C'est notre deuxième adieu à la terre du milieu en ce début 2015. Après une première trilogie logiquement récompensée par plusieurs oscars, Peter Jackson clos celle du Hobbit avec un épisode final long de 2h30 où tout va beaucoup trop vite.

Le Hobbit: La Bataille des cinq armées
Le Hobbit: La Bataille des cinq armées

Nouvel adieu à la terre du milieu

Suite directe à l'histoire de « La Désolation de Smaug », « La Bataille des cinq armées » nous introduit dans le dénouement de la saga. L'instant où tout est révélé, le moment où des personnages succomberont et où nous spectateur, serons pris d'émotions après une sanglante bataille lors de la cérémonie d'adieux à Cul-de-sac. Il n'en est malheureusement rien puisque Peter Jackson a fait en sorte de divertir son public en filmant une dure et longue guerre entre les cinq armées de la terre du milieu, qui malheureusement dissout tout l'aspect dramatique et émotionnel que nous pouvions attendre devant le dernier-né de l'univers du romancier Tolkien.

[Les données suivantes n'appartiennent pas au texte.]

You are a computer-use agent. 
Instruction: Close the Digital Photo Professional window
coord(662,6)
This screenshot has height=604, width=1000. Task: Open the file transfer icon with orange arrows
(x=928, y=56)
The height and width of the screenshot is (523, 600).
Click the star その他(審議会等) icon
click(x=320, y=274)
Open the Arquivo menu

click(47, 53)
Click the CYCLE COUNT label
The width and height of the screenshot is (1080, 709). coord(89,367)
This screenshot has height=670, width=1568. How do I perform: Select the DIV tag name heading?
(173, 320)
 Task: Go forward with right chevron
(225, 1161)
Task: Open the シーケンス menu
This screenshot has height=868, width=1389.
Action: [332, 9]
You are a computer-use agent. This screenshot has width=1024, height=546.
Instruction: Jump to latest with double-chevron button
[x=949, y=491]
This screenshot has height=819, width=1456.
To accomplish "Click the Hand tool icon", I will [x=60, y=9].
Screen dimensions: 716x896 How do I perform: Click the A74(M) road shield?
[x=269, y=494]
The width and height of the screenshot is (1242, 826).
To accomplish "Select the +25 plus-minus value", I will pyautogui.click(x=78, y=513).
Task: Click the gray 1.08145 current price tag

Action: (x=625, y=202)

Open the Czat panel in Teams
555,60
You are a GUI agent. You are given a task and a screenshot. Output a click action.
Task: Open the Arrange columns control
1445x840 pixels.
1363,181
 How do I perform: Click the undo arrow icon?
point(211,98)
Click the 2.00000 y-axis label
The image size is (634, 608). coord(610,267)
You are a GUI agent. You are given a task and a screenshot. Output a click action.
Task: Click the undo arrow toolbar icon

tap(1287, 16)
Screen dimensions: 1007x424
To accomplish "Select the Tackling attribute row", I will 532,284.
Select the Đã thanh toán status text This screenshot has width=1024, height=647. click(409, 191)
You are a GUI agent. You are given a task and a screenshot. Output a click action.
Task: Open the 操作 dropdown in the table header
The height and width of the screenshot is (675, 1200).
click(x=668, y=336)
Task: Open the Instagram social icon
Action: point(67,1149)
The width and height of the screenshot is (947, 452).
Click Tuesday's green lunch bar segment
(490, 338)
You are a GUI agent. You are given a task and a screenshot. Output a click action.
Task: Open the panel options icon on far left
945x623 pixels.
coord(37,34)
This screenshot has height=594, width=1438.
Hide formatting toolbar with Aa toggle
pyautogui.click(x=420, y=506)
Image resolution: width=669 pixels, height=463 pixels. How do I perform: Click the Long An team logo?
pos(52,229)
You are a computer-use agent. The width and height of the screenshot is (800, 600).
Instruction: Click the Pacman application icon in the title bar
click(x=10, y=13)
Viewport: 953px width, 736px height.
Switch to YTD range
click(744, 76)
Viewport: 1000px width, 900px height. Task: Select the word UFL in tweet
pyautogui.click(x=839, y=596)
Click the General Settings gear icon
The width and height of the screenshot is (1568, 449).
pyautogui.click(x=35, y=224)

Ce dernier épisode du Hobbit nous introduit dans un conflit énorme entre les différents peuples de la terre du milieu, mais finalement, il oublie presque de nous expliquer pourquoi. Cet épisode manque en effet de narration qui aurait permis une meilleure compréhension mais aussi de rendre l'épisode plus riche qu'il ne l'est. Car même s'il a un aspect visuel irréprochable et nous présente une guerre épique, ce troisième épisode déçoit de par son scénario et ses personnages pas toujours très profonds. C'est ainsi que l'on se retrouve avec une toujours très belle romance entre Tauriel et Kili, mais vraiment bourrée de clichés notamment sur la toute fin. Bien sur c'était déjà le cas dans les épisodes précédents, mais la tendance s'est beaucoup accentuée. D'autres personnages ont beaucoup perdu de la leur aura dans cette trilogie. C'est le cas de Legolas, un personnage très important de l'univers de Tolkien, qui est beaucoup trop sous traité, au point qu'il paraît presque réduit à se battre et à contredire son père chef des elfes. Un père qui lui aussi n'est pas du tout travaillé. Cependant la palme du personnage raté restera Azog, cet ennemi sans intérêt, entièrement confectionné en images de synthèse, et qui est incapable de la moindre expression. On ne pourra pas préférer cette pauvre 3D comparée aux maquillages que pouvaient avoir les orques du « Seigneur des Anneaux ». Je pense notamment à l'assassin de Boromir.

Au contraire de ceux cités précédemment, d'autres personnages ont eu leur moment de gloire et ont un véritable intérêt dans le récit. Je pense notamment à Thorin et à sa soif d'or et de pouvoir. Son changement et sa prise de conscience de sa propre folie sont des aspects intéressants du personnage qui a malheureusement encore du mal à nous émouvoir. Et que dire du fameux Bilbo, personnage chétif mais courageux dans une bataille sanguinaire. On ressent beaucoup de compassion pour lui. Lui qui est un personnage très en retrait de la bataille et du dénouement final alors que son nom fait partie intégrante du titre du film.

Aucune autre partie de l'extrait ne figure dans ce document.